Some guy online had an argument with his GF so he put all his chat logs with her into ChatGPT and told it to analyze it and assess which one is more reasonable and logical and which one is more emotional.
Naturally, the woman was the hysterical one according to the AI.
This is a great idea, it pisses women off but it's great.
 
It's pretty good for a variety of stuff. But the output quality is only as good as the input quality.
Not really. The output quality is essentially random and based on whatever tokens the ai decided would work best with the tokens in its context based on its settings and training.

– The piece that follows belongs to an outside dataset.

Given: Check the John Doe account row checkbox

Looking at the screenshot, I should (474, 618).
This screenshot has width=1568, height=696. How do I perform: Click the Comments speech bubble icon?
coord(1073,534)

Every single one of these uses relying on factual information is retarded. LLMs are more like a fancy autocorrect than some kind of star trek computer. They just regurgitate groups of letters and have no understanding of anything beyond 'these letters go with these letters.' It has absolutely no way of distinguishing between false or true information. The concept of information doesn't even exist for it. Concepts don't exist for it at all. It's just letters in, letters out.
 
Not really. The output quality is essentially random and based on whatever tokens the ai decided would work best with the tokens in its context based on its settings and training.

Every single one of these uses relying on factual information is retarded. LLMs are more like a fancy autocorrect than some kind of star trek computer. They just regurgitate groups of letters and have no understanding of anything beyond 'these letters go with these letters.' It has absolutely no way of distinguishing between false or true information. The concept of information doesn't even exist for it. Concepts don't exist for it at all. It's just letters in, letters out.
It really depends on your use. If you have a certain type of data and want to understand things it can work great. The newer models certainly work better.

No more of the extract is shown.